Challenge 1: Transcribe the stretch of the binding-adjustment forum thread from "Naw. I was just" through "(Jan 24, 2017)".
Challenge 2: Write the next part of the binding-adjustment forum thread, starting right after its last sentence.

Source excerpt:
******
Let me guess: You're a "hands on, get it done kinda guy" and Engineers are too far separated from real work to actually know how things work. Was I close?


----------



## Deacon (Mar 2, 2013)

TheBigChill said:


> Let me guess: You're a "hands on, get it done kinda guy" and Engineers are too far separated from real work to actually know how things work. Was I close?


Naw. I was just giving you shit. >

I worked 20 years in commercial construction, but I also read instruction manuals before putting things together. :hairy:


----------



## mAK10 (Jan 24, 2017)

I've just set mine so the high back sits in the desired angle on the hell cup and then made them parallel to the edge of my board and whatever angle they want to sit on the side adjuster so be it if they don't match (they don't)


----------



## scotty100 (Apr 3, 2012)

Deacon said:


> TheBigChill said:
> 
> 
> > Let me guess: You're a "hands on, get it done kinda guy" and Engineers are too far separated from real work to actually know how things work. Was I close?
> ...


You ever used K2s? Good bindings but he has a point...


----------



## Goatie (Jan 7, 2018)

I've just adjusted my bindings for the first time since I bought them 5 years ago. I probably did things in a stupid order but here's what I did and how I managed it.

My bindings were sitting at +15/-15. First I rotated the highbacks to be parallel to the board by making sure there were 2 screws difference between where the highbacks were screwed in. i.e. if the outside screw was in the first hole O o o then the inside screw would be at o o O. Eventually I was left with 2 parallel highbacks.

Then I decided I wanted to change the angle of my bindings to something new. So I adjusted them to +21/+6. I didn't have to change the highback on my front binding as it was still more or less parallel. The rear highback however was now no longer parallel but already adjusted as far in the correct position as possible. Anyone got any ideas on this?
******
Dataset content:
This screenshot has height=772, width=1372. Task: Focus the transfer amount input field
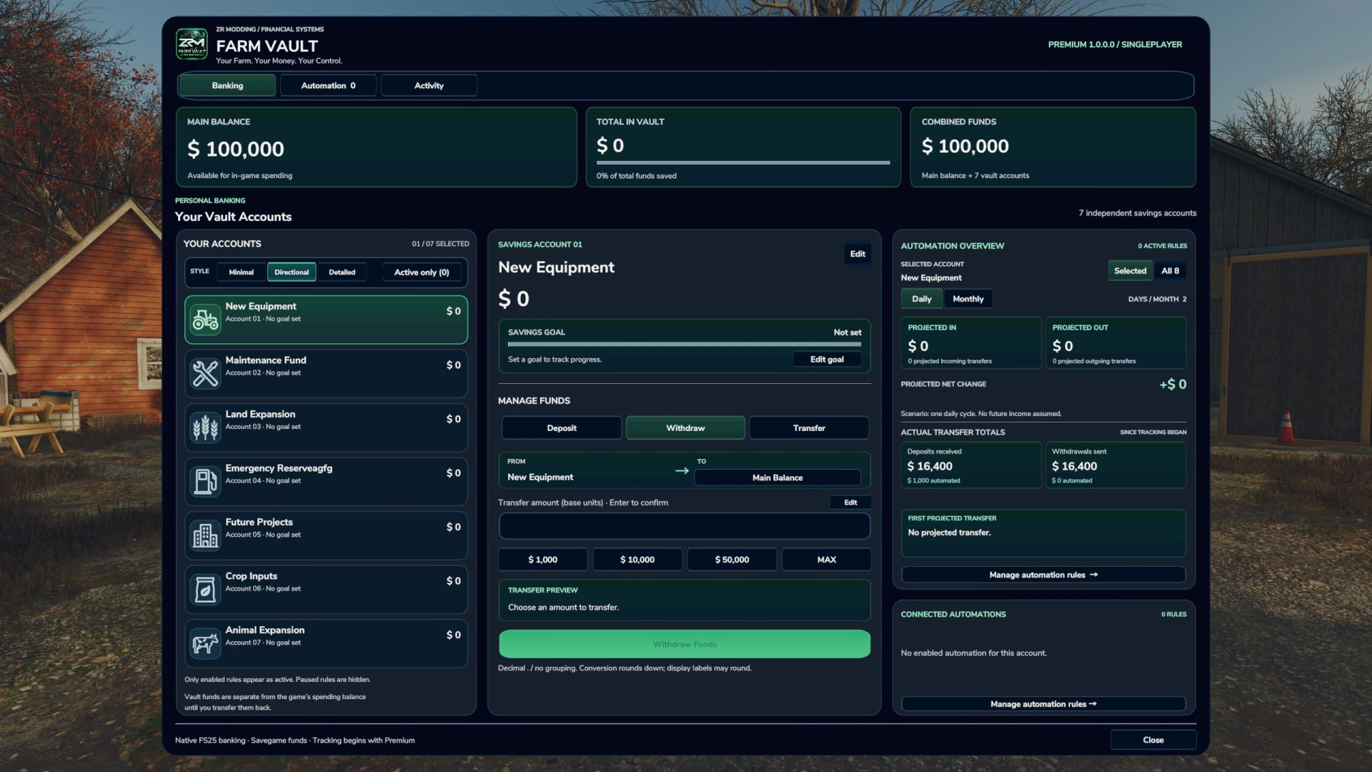(685, 526)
******
Expected answer 1:
Naw. I was just giving you shit. >

I worked 20 years in commercial construction, but I also read instruction manuals before putting things together. :hairy:


----------



## mAK10 (Jan 24, 2017)

Expected answer 2:
Afterwards I thought, screw it, lets add some lean, so I undid the screws, moved the metal socket to +5 deg and then attempted to screw it back in again at the same holes as they were in previously. This proved to be very difficult to achieve on the front binding where the highback was parallel. Every time I thought I was screwing it in at +5, the indicator on the screw would say 0. After a lot of trial and error I finally managed to make it fit, but it was really difficult to screw it in with just my hand and now my thumbs are really sore.

Has anyone else had this experience? I'm particularly curious on how to get the rear highback to be parallel to the board edge with a +6 degree angle.


----------



## kosmoz (Dec 27, 2013)

had 2013 formulas, now 2017, the trick is simple as fcuk, you take out both pins/screws, on which highback is holding, rotate and lean forward highhback as you like, hold it, tight in preffered position and put srews/pins in holes, tighten them up. You always can ask your non engineer wife/kid to do the holding tight part while you put in the screws.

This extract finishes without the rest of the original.